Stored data
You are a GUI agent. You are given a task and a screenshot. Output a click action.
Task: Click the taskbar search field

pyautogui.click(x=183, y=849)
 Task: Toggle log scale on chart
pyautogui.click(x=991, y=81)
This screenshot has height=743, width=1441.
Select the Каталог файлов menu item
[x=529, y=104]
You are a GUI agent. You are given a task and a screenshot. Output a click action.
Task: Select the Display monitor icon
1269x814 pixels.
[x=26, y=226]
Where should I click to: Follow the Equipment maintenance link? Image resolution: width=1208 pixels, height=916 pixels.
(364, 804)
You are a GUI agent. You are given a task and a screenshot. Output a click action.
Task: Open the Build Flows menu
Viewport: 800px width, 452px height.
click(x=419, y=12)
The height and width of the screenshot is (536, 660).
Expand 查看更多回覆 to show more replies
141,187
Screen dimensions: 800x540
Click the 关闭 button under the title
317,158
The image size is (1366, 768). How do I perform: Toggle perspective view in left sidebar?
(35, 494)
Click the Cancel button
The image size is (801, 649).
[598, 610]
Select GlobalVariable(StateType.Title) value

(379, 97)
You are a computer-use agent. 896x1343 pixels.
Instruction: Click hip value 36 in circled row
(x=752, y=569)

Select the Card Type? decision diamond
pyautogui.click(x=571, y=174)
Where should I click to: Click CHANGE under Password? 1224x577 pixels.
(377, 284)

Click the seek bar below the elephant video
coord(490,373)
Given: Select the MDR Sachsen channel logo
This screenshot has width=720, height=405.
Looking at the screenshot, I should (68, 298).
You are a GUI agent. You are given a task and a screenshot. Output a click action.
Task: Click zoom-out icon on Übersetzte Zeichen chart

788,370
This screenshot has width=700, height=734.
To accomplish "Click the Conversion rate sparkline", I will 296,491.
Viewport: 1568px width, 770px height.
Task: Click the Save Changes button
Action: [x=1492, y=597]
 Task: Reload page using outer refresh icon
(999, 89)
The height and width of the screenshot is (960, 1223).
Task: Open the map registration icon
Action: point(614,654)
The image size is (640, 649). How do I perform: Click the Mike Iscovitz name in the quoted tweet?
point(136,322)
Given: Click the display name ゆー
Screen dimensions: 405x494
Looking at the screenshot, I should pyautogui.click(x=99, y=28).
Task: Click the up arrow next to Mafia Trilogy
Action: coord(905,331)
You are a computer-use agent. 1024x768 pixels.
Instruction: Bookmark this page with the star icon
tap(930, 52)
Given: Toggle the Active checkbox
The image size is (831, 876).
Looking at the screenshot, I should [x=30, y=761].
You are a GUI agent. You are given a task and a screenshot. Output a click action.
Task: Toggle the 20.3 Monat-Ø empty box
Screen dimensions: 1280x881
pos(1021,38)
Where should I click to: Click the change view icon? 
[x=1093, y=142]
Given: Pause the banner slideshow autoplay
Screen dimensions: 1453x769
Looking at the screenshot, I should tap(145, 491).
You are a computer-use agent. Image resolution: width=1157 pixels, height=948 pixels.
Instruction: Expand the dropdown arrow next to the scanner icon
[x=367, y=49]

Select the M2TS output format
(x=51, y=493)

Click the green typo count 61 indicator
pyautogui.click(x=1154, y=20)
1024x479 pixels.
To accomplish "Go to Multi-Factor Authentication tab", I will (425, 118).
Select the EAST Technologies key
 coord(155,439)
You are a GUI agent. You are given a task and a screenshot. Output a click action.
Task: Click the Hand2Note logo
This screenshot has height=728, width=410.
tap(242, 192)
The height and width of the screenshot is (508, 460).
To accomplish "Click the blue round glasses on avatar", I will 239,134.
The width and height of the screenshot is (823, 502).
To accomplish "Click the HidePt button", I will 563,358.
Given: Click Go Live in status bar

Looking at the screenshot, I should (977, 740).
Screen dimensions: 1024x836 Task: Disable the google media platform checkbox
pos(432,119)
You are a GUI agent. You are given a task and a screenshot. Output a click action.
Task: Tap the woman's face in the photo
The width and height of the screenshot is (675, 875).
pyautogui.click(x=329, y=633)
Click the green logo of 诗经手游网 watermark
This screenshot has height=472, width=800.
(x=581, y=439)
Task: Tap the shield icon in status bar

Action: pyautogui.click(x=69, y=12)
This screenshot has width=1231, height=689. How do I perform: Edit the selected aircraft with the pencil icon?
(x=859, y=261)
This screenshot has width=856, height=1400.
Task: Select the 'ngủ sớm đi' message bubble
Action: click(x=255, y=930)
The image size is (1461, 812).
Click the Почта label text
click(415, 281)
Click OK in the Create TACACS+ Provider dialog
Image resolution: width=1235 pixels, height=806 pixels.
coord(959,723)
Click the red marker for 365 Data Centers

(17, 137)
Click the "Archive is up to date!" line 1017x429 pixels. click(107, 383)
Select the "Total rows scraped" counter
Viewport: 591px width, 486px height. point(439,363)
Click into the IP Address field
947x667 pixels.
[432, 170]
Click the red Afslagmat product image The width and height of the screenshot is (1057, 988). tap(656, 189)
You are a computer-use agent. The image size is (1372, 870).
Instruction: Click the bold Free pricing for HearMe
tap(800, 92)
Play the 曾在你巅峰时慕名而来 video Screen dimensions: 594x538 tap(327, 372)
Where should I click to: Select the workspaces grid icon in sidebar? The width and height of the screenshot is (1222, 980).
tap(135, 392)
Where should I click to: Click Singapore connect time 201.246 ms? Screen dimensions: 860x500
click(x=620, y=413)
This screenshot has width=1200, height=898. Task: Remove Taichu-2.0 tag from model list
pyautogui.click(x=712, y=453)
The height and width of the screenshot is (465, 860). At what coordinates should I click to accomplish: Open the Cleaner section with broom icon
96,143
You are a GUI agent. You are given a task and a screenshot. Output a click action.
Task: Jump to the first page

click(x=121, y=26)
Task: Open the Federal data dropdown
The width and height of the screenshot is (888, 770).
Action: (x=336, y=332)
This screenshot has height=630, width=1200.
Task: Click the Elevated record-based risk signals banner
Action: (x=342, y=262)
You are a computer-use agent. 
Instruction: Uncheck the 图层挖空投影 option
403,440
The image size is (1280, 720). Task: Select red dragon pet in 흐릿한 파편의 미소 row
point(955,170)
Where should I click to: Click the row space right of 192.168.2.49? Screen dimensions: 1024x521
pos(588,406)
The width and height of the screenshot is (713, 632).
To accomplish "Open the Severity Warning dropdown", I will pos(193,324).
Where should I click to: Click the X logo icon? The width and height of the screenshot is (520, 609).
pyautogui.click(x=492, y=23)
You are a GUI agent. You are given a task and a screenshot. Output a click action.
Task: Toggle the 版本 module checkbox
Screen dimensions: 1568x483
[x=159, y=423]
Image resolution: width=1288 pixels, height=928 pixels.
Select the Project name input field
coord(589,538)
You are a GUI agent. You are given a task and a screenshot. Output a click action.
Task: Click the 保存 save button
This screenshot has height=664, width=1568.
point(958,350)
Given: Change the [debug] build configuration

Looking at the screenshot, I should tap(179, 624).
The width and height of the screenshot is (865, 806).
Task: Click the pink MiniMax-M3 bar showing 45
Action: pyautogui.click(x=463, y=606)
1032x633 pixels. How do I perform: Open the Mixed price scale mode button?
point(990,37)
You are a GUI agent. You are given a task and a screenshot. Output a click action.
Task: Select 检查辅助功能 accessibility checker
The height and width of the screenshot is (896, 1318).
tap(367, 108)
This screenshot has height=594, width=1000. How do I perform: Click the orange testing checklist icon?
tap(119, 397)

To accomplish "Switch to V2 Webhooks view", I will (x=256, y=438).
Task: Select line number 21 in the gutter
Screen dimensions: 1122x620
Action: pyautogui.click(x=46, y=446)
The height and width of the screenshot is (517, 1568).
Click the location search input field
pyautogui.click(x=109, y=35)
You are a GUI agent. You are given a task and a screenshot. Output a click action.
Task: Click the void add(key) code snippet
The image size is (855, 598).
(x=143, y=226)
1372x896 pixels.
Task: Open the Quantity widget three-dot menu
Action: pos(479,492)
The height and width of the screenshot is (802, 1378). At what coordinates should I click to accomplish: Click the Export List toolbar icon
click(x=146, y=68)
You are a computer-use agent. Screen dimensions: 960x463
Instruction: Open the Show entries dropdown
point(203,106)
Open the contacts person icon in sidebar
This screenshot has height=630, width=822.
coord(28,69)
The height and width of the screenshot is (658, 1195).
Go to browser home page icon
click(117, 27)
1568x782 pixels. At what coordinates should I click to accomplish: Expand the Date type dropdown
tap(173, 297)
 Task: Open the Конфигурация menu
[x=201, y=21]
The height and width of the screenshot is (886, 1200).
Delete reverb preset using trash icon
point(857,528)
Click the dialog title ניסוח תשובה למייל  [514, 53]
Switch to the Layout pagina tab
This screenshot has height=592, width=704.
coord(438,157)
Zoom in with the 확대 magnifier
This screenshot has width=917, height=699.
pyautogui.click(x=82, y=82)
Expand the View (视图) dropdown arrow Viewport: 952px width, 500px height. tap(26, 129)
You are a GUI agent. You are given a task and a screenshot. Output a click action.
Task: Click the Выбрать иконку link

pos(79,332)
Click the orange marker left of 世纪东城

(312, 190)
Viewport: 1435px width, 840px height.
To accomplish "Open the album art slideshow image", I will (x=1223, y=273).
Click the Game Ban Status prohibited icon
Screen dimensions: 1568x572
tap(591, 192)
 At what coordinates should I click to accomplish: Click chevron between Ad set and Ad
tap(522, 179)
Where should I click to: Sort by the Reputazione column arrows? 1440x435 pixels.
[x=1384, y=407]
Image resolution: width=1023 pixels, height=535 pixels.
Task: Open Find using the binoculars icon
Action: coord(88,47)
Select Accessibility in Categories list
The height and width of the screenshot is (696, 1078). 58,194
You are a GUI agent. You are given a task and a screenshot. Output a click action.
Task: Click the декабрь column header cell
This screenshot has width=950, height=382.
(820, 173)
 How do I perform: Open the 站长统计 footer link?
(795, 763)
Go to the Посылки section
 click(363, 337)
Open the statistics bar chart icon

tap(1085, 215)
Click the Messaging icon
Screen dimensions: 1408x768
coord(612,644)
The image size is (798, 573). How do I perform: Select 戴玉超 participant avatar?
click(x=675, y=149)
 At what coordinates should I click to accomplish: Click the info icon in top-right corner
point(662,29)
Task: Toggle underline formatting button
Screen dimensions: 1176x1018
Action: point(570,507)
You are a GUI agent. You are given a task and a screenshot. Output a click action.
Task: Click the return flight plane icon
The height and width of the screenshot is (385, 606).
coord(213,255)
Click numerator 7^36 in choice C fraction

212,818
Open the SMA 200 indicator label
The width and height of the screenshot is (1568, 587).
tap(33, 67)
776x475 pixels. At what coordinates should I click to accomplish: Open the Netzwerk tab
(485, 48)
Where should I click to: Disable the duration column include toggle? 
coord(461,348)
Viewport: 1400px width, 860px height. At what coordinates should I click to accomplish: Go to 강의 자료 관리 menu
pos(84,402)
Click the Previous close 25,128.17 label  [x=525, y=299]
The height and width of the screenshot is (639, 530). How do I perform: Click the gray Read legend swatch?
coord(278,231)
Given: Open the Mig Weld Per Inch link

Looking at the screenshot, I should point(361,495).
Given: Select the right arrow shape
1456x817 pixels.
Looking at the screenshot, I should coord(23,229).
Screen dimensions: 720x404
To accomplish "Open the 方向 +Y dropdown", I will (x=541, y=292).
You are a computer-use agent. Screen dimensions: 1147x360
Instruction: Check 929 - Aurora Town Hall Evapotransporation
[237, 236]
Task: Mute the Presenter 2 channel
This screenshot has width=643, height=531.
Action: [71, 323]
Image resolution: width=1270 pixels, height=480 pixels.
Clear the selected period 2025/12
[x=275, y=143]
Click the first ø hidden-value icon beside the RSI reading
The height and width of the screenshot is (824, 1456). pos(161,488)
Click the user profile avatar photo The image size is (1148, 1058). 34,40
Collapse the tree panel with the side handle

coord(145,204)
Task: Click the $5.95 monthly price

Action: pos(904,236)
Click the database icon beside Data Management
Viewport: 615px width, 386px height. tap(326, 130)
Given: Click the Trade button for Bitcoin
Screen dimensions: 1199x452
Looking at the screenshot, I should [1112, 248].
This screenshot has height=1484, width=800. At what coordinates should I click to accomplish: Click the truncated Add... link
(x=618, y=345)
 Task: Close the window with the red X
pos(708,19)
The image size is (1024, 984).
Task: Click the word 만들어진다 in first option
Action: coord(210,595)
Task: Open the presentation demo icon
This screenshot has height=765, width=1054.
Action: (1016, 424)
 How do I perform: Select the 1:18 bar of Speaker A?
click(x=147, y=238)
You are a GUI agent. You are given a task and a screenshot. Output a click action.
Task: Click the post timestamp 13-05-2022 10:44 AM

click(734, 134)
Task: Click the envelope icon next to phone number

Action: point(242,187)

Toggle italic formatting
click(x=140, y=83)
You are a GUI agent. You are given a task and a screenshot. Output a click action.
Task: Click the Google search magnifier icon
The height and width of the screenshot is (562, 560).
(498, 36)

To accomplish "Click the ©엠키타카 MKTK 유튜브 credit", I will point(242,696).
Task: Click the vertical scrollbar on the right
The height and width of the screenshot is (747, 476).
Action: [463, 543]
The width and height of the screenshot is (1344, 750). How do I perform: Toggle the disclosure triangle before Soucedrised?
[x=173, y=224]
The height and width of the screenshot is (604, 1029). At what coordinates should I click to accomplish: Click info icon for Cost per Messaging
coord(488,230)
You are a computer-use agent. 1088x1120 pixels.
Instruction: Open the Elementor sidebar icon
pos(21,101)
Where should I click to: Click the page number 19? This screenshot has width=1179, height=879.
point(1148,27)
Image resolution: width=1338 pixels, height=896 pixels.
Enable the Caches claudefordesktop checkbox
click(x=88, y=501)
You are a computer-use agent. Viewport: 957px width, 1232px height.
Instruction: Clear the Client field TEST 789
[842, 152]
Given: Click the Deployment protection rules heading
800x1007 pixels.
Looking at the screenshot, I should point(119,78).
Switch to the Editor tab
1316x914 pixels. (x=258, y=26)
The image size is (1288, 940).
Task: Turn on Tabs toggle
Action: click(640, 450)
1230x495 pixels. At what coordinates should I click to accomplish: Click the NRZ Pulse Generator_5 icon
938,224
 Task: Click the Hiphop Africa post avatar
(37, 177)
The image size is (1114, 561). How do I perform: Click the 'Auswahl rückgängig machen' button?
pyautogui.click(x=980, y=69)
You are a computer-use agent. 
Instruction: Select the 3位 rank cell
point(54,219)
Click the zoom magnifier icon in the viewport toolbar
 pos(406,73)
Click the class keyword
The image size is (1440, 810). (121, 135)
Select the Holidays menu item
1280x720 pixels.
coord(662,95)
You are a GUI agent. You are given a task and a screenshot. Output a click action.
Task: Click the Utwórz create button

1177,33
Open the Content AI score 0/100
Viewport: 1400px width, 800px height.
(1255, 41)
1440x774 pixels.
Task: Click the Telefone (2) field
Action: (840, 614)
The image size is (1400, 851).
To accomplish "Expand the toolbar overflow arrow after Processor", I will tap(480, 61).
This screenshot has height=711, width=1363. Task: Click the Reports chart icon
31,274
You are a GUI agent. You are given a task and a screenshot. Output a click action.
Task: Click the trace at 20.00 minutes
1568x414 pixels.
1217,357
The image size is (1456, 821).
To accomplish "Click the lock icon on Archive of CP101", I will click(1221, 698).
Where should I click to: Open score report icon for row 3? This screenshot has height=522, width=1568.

## Assigned task
Where a line of the data contains the string "channel", include it in a count, and state that count alone.

## Solution to this exercise
2